* **LIST OF TASKS**:
**a)** Answer these questions from the letter about the data file, one answer per line:
(i) How many rows and columns of data does the Excel file hold?
(ii) Which program does the writer call a personal favorite?
(iii) What does the writer say she edits for the recipient?
**b)** Retype everything in the letter about the data file from "I understand that sending" down to "Mean But Funny.", character for character.

* **TEXT PROVIDED**:

Sep 28, 2005 13:36
Dear Guy Who Sent the Data To Me,
I would first like to thank you for sending real data this time and not false data like the set you sent in early summer. I would like to congratulate you on not bringing our collective bosses down upon you once again. I understand that English is not your first language, and that my limited skills as a linguist narrow down our common communications. I am not faulting you for leaving most of the data in Dutch, or even the half translation you tried for some of it. I truely appreciate that. I would like to address the formatting of the data you sent.
I am not sure what data base system you are using, but is it necessary to store all of the numbers as text? I do mean all of the numbers. What good does it do you to code days of the week into numbers if you then code the numbers as text? I understand that you are doing your best, but Guy Who Sent, you are a statistics student. Surely you can do better than text in Excel when storing numerical data. Might I suggest a statistical program? Minitab is my personal favorite, I can work with others, even if you had sent me a plain old text file I would have had fewer issues. Alas, Guy Who Sent, you did not. You sent me an Excel file. It has one page containing 538 rows of data in 22 columns, with a half-assed unlabled graph slapped in the middle. In order to use the data I had to export all of the data to a text file and import it back into Excel. Upon doing this the birth dates that you formatted as day/month/two digit year came back mostly hosed. You see, Excel decided on its own which years were 19xx and which ones were 20xx. Most of them are incorrect. I am pretty sure that the elderly patients do not have Merlin-like aging qualities and were not born in 2024. Just a hunch really.
I understand that sending me data is a task assigned to you by your boss, and that you think the data is not important and that I am not worth the time. I would just like to remind you that it is I that edits those papers you are trying to publish in the English language. It is I who reunites split infinatives for you. It is I who puts the sentences in correct English grammatical format. It would behoove you (look it up Spanky) to treat me with some courtesy.
Until me meet at the conference I am planning (at which you wish to present one of the papers I have edited for your slack ass)I remain,
She Who Understands Mean But Funny.
cross posted to notes_to_asshats and my lj.

* **EXTRACTED INFORMATION**:

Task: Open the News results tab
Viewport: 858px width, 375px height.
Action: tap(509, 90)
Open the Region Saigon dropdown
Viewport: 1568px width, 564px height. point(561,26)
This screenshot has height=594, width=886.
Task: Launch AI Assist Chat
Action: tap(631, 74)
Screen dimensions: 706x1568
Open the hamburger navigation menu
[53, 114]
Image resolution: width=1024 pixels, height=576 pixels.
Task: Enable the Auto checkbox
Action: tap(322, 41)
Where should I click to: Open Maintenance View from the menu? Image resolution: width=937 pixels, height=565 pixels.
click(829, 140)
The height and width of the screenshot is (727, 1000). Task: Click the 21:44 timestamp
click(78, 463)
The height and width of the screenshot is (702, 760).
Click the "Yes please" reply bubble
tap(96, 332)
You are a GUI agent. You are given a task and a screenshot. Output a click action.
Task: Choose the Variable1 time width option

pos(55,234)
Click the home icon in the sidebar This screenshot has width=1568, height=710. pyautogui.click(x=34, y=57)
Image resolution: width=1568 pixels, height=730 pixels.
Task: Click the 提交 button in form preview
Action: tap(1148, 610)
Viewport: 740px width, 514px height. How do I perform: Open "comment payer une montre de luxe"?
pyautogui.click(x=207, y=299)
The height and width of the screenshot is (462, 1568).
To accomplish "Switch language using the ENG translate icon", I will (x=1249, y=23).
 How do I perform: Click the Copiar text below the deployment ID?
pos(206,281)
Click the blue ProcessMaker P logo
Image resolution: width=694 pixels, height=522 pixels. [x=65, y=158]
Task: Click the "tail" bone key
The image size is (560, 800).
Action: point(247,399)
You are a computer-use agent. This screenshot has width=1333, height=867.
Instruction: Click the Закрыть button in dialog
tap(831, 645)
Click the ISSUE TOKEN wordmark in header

* **EXERCISE ANSWERS**:
**a)**
(i) 538 rows in 22 columns
(ii) Minitab
(iii) The papers the recipient is trying to publish in the English language

**b)**
I understand that sending me data is a task assigned to you by your boss, and that you think the data is not important and that I am not worth the time. I would just like to remind you that it is I that edits those papers you are trying to publish in the English language. It is I who reunites split infinatives for you. It is I who puts the sentences in correct English grammatical format. It would behoove you (look it up Spanky) to treat me with some courtesy.
Until me meet at the conference I am planning (at which you wish to present one of the papers I have edited for your slack ass)I remain,
She Who Understands Mean But Funny.